© Peuples Noirs Peuples Africains no. 43 (1985) 144-146



NOUS AVONS REÇU D'AMBROISE KOM
LA LETTRE SUIVANTE

      Chère Madame,

J'ai lu avec un intérêt certain votre « Qu'est-ce que la littérature ? » publié dans le no 37 de P.N.-P.A.

Le problème que vous soulevez mérite en effet d'être débattu. Bien que le Dictionnaire... que j'ai dirigé se soit contenté de traiter des œuvres d'imagination ou de fiction et ce qui semblait s'en approcher le plus, on peut, à bon droit, se demander si le cadre n'aurait pas pu être élargi.
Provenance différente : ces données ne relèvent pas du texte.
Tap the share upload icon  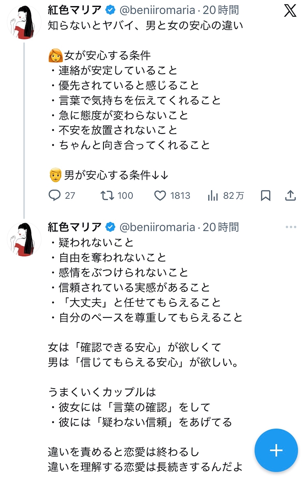coord(290,196)
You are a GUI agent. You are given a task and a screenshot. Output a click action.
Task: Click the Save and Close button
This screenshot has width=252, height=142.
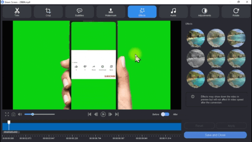[x=215, y=135]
Mais alors, une question vient immédiatement à l'esprit : inclure les essais dans ce qu'il est convenu d'appeler littérature ne serait-il pas enlever à la plupart des textes d'idées leur dimension particulière, leur force et leur pertinence ? Traiter Main basse... de la même manière que les autres textes littéraires ne reviendrait-il pas à accréditer la thèse de ceux qui prétendent qu'un tel ouvrage est davantage le produit de l'imagination de son auteur, c'est-à-dire une œuvre de fiction, qu'un document fondé sur des faits vérifiables ?

A supposer que l'on considère Main basse.... Nations nègres... et autres écrits du genre comme de la littérature au sens où on l'entend généralement, ne faudrait-il pas aussi inclure les discours des hommes politiques africains, Lumumba et tous les autres s'entend ? Même si, bien souvent, ces discours relèvent de la pure fiction, avouons qu'il s'agit d'un genre dont on peut difficilement rendre compte sans entrer dans une interminable polémique.

Tout à fait d'accord avec vous pour mettre en relief la [PAGE 145] littérature d'idées qui fait partie intégrante de notre patrimoine. Mais plutôt que de traiter ces textes dans le même esprit que les œuvres du Dictionnaire des œuvres... négro-africaines.... on pourrait songer à élaborer une bibliographie systématique des essais produits par les Africains. Pareil ouvrage serait une pierre, précieuse il va sans dire, pour l'édifice de l'histoire des idées, des écrits et des civilisations africains.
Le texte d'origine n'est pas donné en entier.